Man kann diese Krise nützen, um sich neu aufzustellen. Hier stehen Entscheidungen an, die weit über die notwendige Hilfe für den lokalen Markt hinausgehen und die Betriebe werden dabei nicht um die notwendigen Veränderungen herumkommen.

Landesrat Achammer hat bei der Vorstellung des Arbeitsmarktberichtes auf die Abhängigkeit unserer Wirtschaft von den Entwicklungen bei unseren Nachbarn hingewiesen. So hat uns der Tourismus bisher mehr oder weniger schadlos durch viele Krisen geschleust. Heute ist er ein großes Fragezeichen, von dem aber viel für die Wirtschaft im Lande abhängt. Der Export hat auch in schwierigen Zeiten positive Zahlen geschrieben.

Heute gilt es, sich auf noch härter umkämpften Märkten zu behaupten. Wenn andere sich erneuern, müssen wir auch in Südtirol nachziehen und dies braucht bessere Infrastrukturen und viel Geld für die notwendigen Investitionen. Die Digitalisierung wird sich auf alle produktiven Belange auswirken und hoffentlich auch eine Reform der Bürokratie in die Wege leiten.

Auch stellt sich die Frage, inwiefern die öffentliche Hand sich aktiv in die Wirtschaft einbringen soll. In einigen strategischen Bereichen wäre dies sogar wünschenswert, um in Zukunft Engpässe in lebenswichtigen Bereichen zu vermeiden.

In anderen Bereichen ist der Markt allein kein zuverlässiger Partner. Dies gilt etwa in der Sanität, der Energiewirtschaft, die vor einer Revolution steht, dem Transport usw. wo die öffentliche Hand zumindest die strategische Ausrichtung vorgeben muss. Der Vorwurf an das Land Südtirol, zu stark als Unternehmer aufzutreten, sollte angesichts der jüngsten Erfahrungen zumindest neu überdacht werden.

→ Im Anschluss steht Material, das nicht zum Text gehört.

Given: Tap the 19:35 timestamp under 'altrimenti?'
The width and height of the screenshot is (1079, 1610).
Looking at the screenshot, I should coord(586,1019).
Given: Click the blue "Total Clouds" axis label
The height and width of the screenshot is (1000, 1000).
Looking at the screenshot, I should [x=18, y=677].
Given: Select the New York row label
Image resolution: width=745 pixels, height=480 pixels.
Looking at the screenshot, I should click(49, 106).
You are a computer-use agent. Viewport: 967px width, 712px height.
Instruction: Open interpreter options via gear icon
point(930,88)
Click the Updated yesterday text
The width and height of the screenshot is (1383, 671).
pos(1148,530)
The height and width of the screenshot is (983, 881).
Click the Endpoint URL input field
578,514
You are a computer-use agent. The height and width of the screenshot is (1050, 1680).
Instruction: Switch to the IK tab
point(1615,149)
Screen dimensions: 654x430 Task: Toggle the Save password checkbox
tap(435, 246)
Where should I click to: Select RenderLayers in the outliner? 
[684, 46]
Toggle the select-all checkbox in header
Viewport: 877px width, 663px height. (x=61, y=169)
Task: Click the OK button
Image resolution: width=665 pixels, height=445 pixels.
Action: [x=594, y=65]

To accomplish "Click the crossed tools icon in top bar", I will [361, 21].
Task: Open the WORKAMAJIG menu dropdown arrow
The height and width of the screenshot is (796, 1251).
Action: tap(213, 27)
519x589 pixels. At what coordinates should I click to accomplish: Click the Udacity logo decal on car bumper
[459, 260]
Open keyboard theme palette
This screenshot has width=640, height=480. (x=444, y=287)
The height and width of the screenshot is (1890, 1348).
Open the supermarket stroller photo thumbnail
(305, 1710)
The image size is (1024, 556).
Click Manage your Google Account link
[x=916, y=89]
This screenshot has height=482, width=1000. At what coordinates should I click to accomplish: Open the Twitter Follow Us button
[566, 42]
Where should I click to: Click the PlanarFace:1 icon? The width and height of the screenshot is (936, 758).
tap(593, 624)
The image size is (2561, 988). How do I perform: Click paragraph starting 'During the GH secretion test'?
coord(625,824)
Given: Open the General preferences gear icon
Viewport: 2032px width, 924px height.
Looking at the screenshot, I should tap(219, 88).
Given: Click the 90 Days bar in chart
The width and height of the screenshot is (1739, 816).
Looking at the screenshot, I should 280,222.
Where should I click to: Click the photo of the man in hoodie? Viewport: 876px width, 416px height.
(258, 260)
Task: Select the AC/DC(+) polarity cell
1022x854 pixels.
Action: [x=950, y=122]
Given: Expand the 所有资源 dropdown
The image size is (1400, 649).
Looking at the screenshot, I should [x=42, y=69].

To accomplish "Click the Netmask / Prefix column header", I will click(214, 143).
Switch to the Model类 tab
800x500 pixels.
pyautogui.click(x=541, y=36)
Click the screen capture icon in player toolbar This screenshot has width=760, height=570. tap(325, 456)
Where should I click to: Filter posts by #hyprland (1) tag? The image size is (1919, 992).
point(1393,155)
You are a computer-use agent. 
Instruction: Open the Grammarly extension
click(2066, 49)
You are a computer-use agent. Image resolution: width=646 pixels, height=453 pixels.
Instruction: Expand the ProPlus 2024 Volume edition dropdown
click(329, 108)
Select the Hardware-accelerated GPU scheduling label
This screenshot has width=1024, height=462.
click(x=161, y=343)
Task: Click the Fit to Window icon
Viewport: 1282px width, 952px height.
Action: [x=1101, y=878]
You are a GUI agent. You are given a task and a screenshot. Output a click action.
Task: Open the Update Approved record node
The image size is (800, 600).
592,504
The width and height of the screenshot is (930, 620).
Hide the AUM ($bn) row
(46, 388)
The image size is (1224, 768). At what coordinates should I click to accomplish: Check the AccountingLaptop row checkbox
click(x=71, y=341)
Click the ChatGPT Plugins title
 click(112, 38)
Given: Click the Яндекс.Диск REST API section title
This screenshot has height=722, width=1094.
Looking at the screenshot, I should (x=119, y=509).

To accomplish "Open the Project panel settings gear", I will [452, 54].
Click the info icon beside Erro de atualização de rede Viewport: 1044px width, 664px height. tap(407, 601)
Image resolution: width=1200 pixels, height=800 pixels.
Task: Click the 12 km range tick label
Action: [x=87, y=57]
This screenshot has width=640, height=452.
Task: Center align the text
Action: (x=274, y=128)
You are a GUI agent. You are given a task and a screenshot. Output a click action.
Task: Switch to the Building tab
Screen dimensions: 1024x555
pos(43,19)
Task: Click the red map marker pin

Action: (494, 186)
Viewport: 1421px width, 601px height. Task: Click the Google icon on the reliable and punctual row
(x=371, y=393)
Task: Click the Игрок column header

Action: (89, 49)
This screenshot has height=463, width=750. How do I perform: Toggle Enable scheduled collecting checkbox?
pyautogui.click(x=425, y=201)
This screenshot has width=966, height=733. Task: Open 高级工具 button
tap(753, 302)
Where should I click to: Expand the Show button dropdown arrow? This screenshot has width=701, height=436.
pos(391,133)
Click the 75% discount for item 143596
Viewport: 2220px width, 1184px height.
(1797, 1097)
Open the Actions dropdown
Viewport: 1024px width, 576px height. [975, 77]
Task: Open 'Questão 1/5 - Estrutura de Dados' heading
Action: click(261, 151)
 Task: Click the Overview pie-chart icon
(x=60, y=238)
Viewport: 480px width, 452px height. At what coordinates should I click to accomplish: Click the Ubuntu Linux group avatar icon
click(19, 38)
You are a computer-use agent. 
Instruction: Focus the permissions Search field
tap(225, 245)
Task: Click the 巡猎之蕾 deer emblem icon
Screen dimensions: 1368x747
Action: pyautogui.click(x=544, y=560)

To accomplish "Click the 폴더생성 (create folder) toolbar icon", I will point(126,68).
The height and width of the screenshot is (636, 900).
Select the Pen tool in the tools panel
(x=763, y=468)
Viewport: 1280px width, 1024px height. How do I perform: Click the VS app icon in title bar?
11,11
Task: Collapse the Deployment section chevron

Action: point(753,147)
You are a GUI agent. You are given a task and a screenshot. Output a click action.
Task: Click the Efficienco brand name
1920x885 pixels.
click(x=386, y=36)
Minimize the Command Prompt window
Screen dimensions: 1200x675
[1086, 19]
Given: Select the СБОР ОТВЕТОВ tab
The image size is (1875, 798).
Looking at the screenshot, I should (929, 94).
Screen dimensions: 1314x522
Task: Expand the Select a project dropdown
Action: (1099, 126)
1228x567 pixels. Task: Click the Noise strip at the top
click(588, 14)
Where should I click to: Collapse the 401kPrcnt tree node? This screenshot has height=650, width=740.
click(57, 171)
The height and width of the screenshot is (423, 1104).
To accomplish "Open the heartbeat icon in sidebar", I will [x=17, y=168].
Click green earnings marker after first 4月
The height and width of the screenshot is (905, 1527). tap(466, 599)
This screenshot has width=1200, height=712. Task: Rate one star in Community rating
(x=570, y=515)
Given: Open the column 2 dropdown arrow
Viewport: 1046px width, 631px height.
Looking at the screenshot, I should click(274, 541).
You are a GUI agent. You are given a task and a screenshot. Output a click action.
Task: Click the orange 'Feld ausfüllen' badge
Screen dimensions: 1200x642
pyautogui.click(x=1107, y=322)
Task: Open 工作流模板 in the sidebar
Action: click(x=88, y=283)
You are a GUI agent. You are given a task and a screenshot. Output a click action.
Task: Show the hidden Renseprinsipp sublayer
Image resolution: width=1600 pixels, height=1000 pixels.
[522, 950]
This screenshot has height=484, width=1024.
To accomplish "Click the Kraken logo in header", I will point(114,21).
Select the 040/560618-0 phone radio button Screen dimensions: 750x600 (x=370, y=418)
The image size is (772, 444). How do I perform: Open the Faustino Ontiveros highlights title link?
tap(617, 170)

Ob für die Überwindung der Krise generelle Steuerreduzierungen für die Betriebe ausreichen, ist mehr als fraglich. Auch haben nicht alle Betriebe größere Umsatzeinbrüche zu verzeichnen. Direkte selektive Hilfen sind deshalb wohl die bessere Variante.  Sicherlich ist eine strukturelle Steuerreform längst überfällig.

Es stellt sich allerdings die Frage, ob in dieser Ausnahmesituation eine Reform kurzfristig überhaupt möglich ist. Kann die öffentliche Hand heute auf Einnahmen verzichten und gleichzeitig mehr Geld in die Betriebe und die Arbeit investieren?

Das Ziel sollte eine gerechtere Verteilung der Steuerlast sein, insbesondere durch die Unterbindung der Steuerhinterziehung und eine Reduzierung der Steuern für Bedienstete und Rentner und die ehrlichen Betriebe. Es gilt, die Produktion und den Konsum parallel ankurbeln und durch eine geeignete Steuerpolitik kann diese Herausforderung leichter gemeistert werden.

Niemand verfügt heute über eine einfache Lösung und jeder Bereich hat seine Prioritäten. Nun gilt es, die für unser Land beste Strategie ausfindig zu machen und durchzuziehen, ohne den Einzelinteressen nachzugeben.

Natürlich muss man im Einzelfall auch flexibel handeln, da die zukünftigen Entwicklungen bisher noch unklar sind. Wir sind bereit, den Weg gemeinsam zu gehen, wenn die Diskussion offen, ehrlich und fair ist und auch unterschiedliche Ansichten erlaubt sind.